What was Lord Ragn doing with company like that?
I wasn’t stupid enough to hang around trying to find out.
On my way back to Bargewater, I was so preoccupied that I didn’t notice the Greenmen trailing alongside me until it was too late to move out of their way. I turned a corner, a nightstick blocked my path, and a slow, entitled voice drawled out, “Papers?”
Pox. My gut curled up inside me. I looked up to see Raffin Taradyce and a thickset partner looming over me. There was no friendly recognition in Raffin’s face this time.
“You can’t be serious,” I said, nicking a little strength from the irritation that had fueled my walk here.
“Is that how you speak to the Goddess’s servants?”
I bit back a tart reply; the other guy had a mean look in his eye, like he arrested people just for the fun of it.

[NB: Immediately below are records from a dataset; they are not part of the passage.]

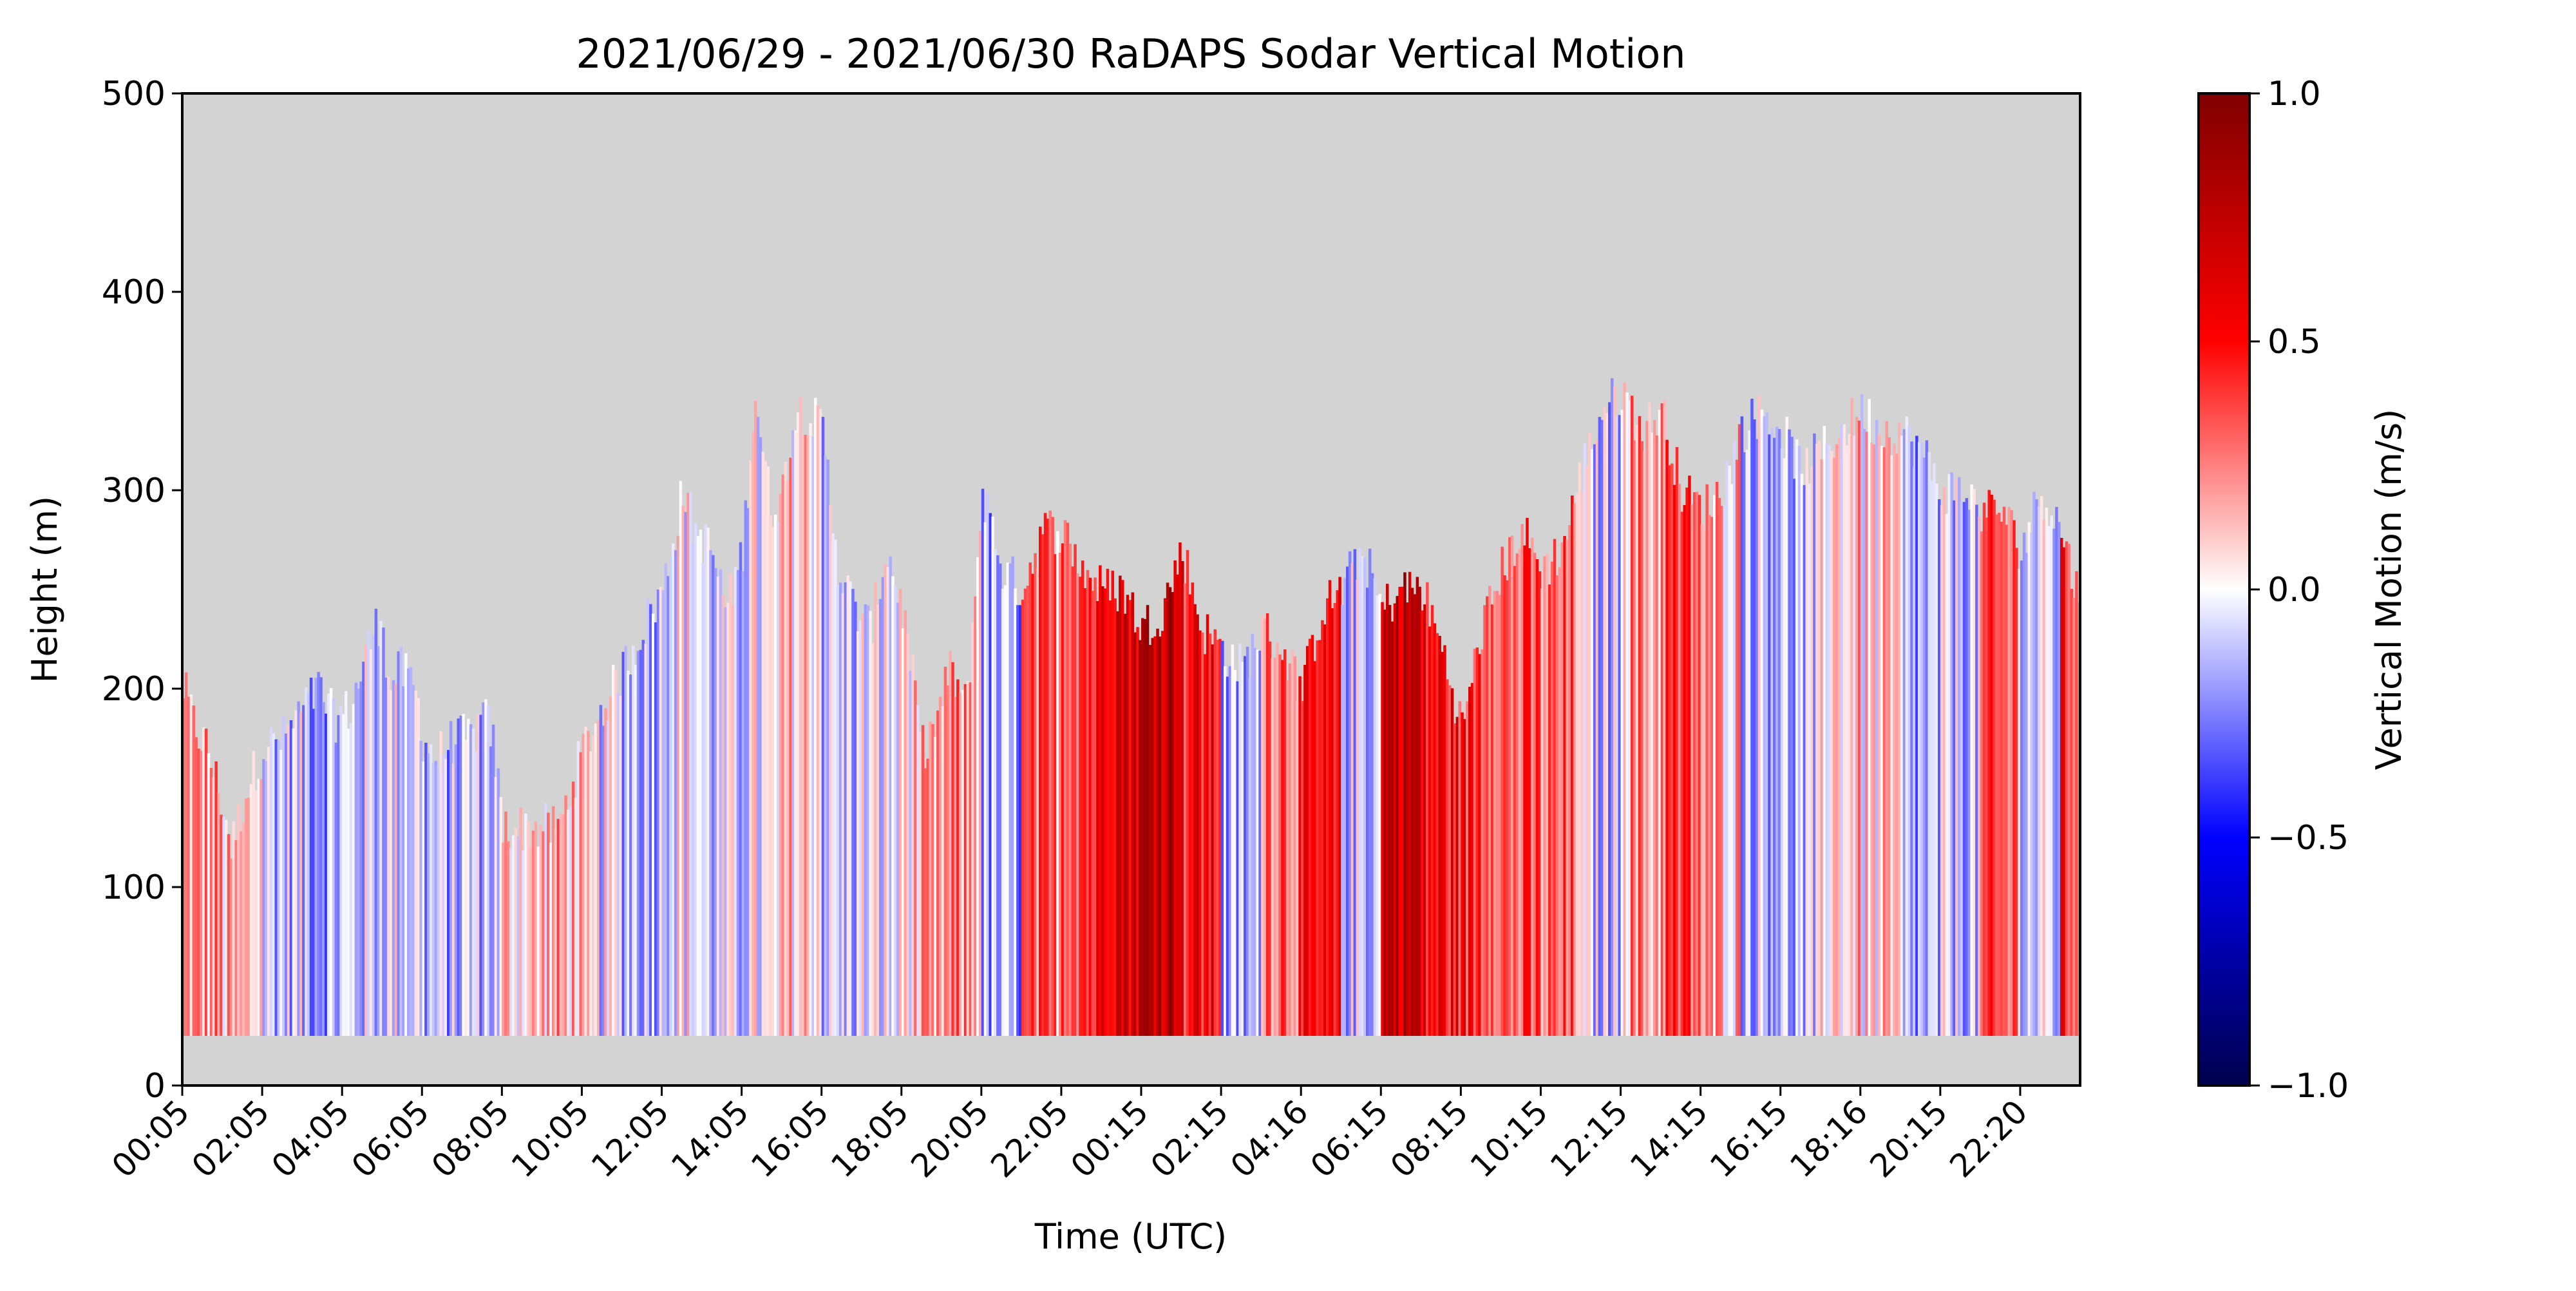 The width and height of the screenshot is (2576, 1291). What do you see at coordinates (2295, 342) in the screenshot?
I see `colorbar-tick-label: 0.5` at bounding box center [2295, 342].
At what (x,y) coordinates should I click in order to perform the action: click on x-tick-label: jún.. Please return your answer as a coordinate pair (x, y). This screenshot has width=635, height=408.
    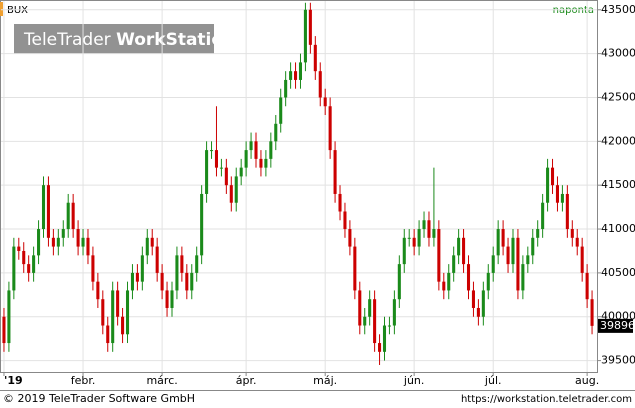
    Looking at the image, I should click on (414, 380).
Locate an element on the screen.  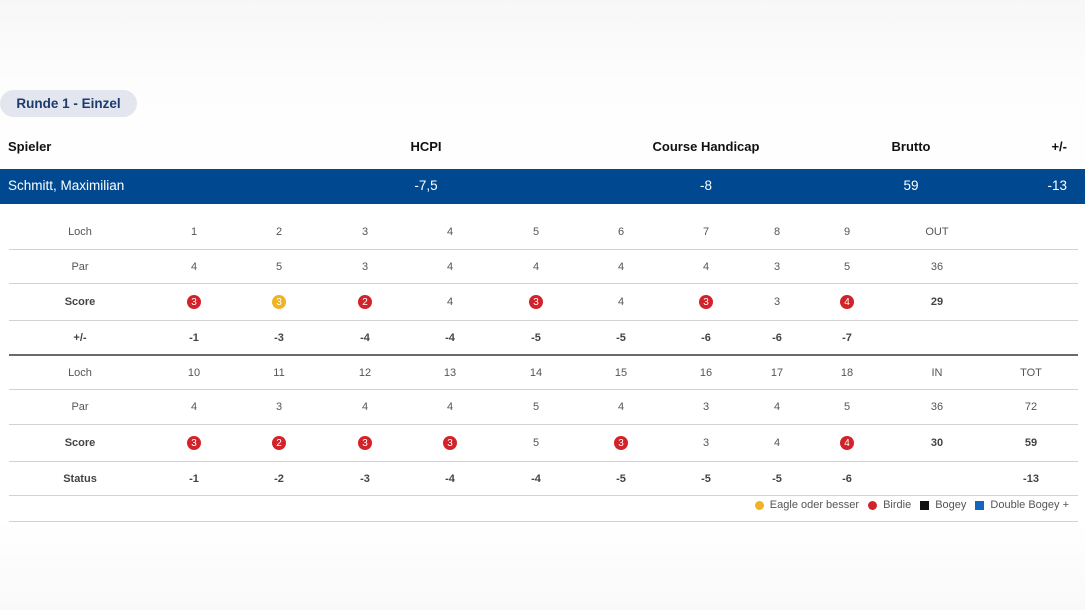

Still staring at Raffin, trying to figure this out, I dipped my hand into my bodice and withdrew a packet of folded-up papers, which I held past him, toward his partner’s waiting hand. Apparently my brother’s hands-off order had expired. I tried not to show fear or impatience as Raffin and the nasty-looking thug in green pawed their way through my single most valuable possession. The rattle of market traffic filled the languid air behind us, and the street smelled of horse dung, stale beer, and old cabbage in the low afternoon light.